BRANO FORNITO:
Essi sono consapevoli di entrare in contraddizione con i colleghi che nel 2000 si erano invece pronunciati a favore dell’Irc, ma contestano la logica della precedente pronuncia, fondata «su un presupposto logico e giuridico che non può essere condiviso, cioè che l’insegnamento di una religione, qualunque essa sia (sia cattolica che di altri culti), possa essere assimilata a qualsiasi altra attività intellettuale o educativa in senso tecnico del termine», dato che «qualsiasi religione – per sua natura – non è né un’attività culturale, né artistica, né ludica, né un’attività sportiva né un’attività lavorativa ma attiene all’essere più profondo della spiritualità dell’uomo ed a tale stregua va considerata a tutti gli effetti».

COMPITI DA SVOLGERE:
1. In quale anno, secondo il brano sull'insegnamento della religione, i colleghi si erano pronunciati a favore dell'Irc?
2. Elenca tutti i tipi di attività che, secondo il brano sull'insegnamento della religione, una religione non è.
3. Per favore, prosegui il brano sull'insegnamento della religione dopo la sua ultima frase.
I record provengono da un'altra fonte.

DATI ESTRATTI:
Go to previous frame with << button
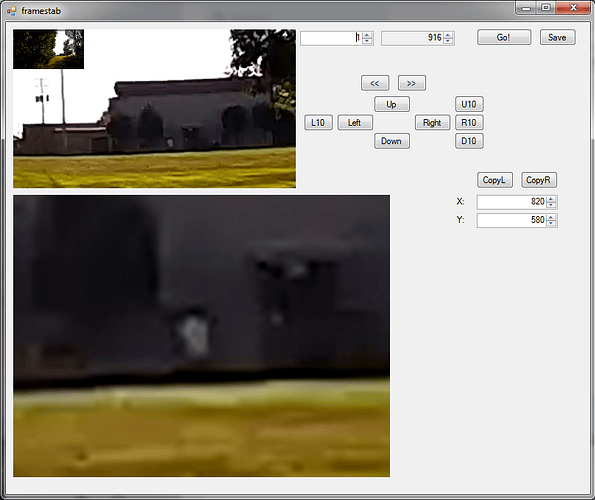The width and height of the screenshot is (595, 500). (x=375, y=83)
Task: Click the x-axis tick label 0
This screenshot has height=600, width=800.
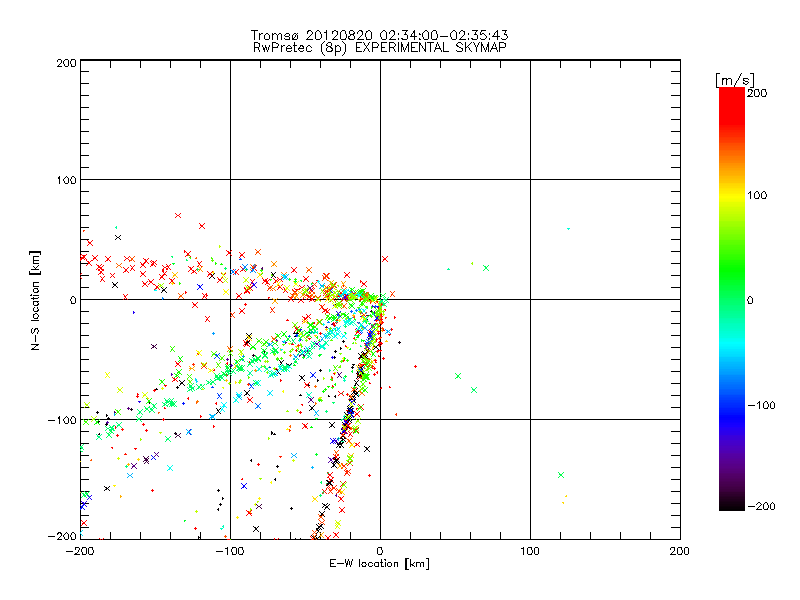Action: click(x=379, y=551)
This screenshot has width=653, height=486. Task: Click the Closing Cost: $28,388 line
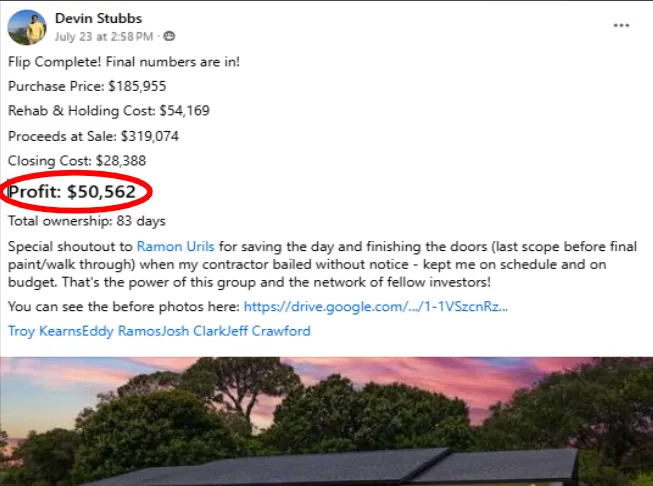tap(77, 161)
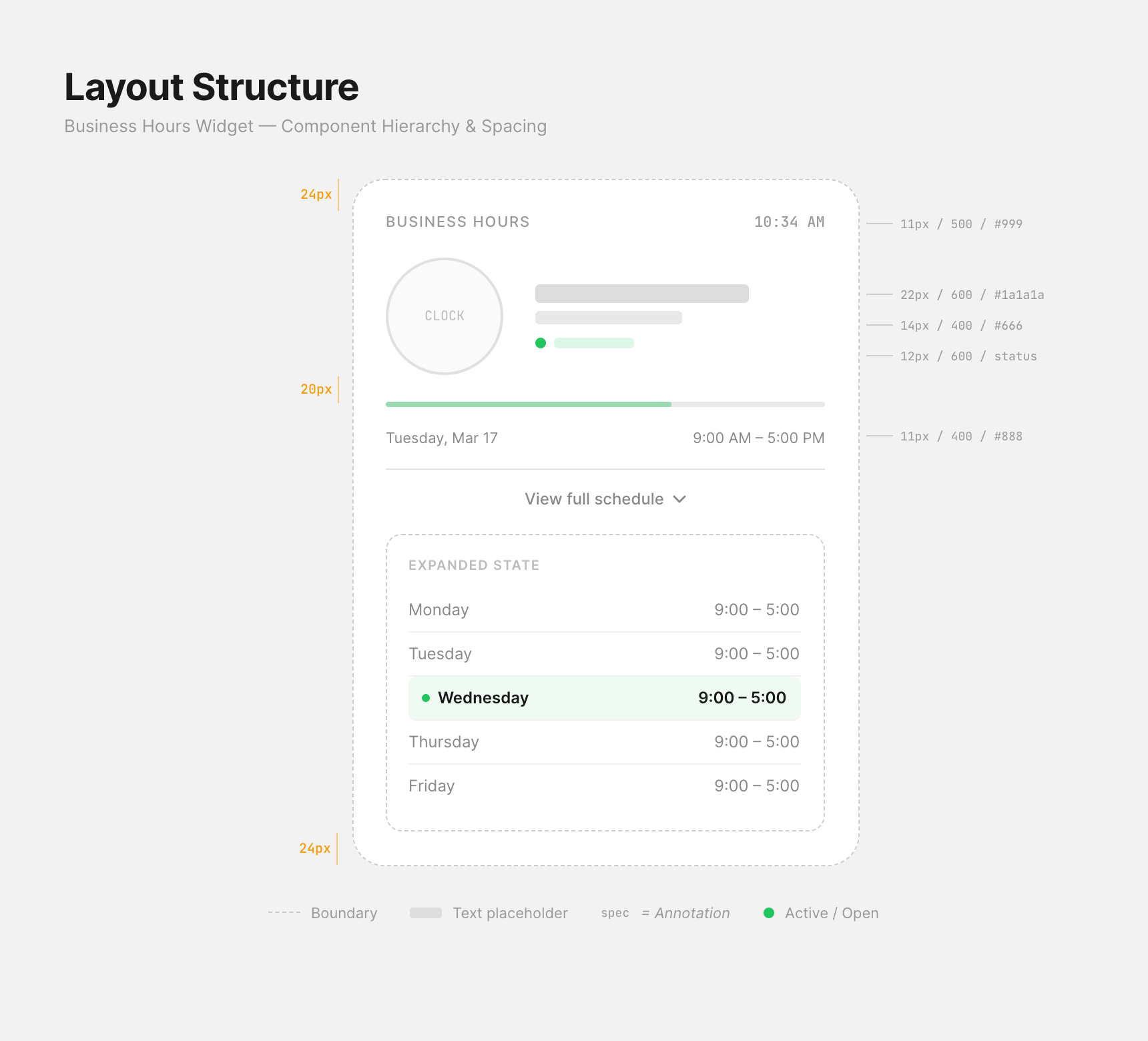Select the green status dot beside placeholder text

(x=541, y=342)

RISPOSTE AI COMPITI:
1. Nel 2000.

2. Attività culturale, artistica, ludica, sportiva e lavorativa.

3.
Già nelle ordinanze del 2007 la sezione terza quater aveva anticipato in forma sintetica le sue opinioni ritenendo «l’insegnamento della religione come una materia extracurriculare, come è dimostrato dal fatto che il relativo il giudizio – per coloro che se ne avvalgono – non fa parte della pagella ma deve essere comunicato con una separata “speciale nota”»; per altro verso, «sul piano didattico, l’insegnamento della religione non può a nessun titolo, concorrere alla formazione del “credito scolastico” di cui all’art.
11 del D.P.R.
n.
323/1988, per gli esami di maturità, che darebbe postumamente luogo ad una disparità di trattamento con gli studenti che non seguono né l’insegnamento religioso e né usufruiscono di attività sostitutive».
Con simili premesse, è facile ai giudici Di Giuseppe, Realfonzo e Amicuzzi accogliere oggi le ragioni dei ricorrenti, che possono essere sinteticamente riassunte come segue: 1) il divieto di discriminazione fissato dallo stesso Concordato del 1984 come conseguenza della scelta effettuata sull’Irc; 2-a) la disparità di trattamento tra chi si avvale dell’Irc e chi non se ne avvale, 2-b) l’indeterminatezza dei criteri di valutazione del credito scolastico che possono dar luogo ad ulteriori discriminazioni, 2-c) la tardiva pubblicazione delle istruzioni che fissano criteri per la valutazione di attività scelte in precedenza; 3) l’illegittimità costituzionale dell’art.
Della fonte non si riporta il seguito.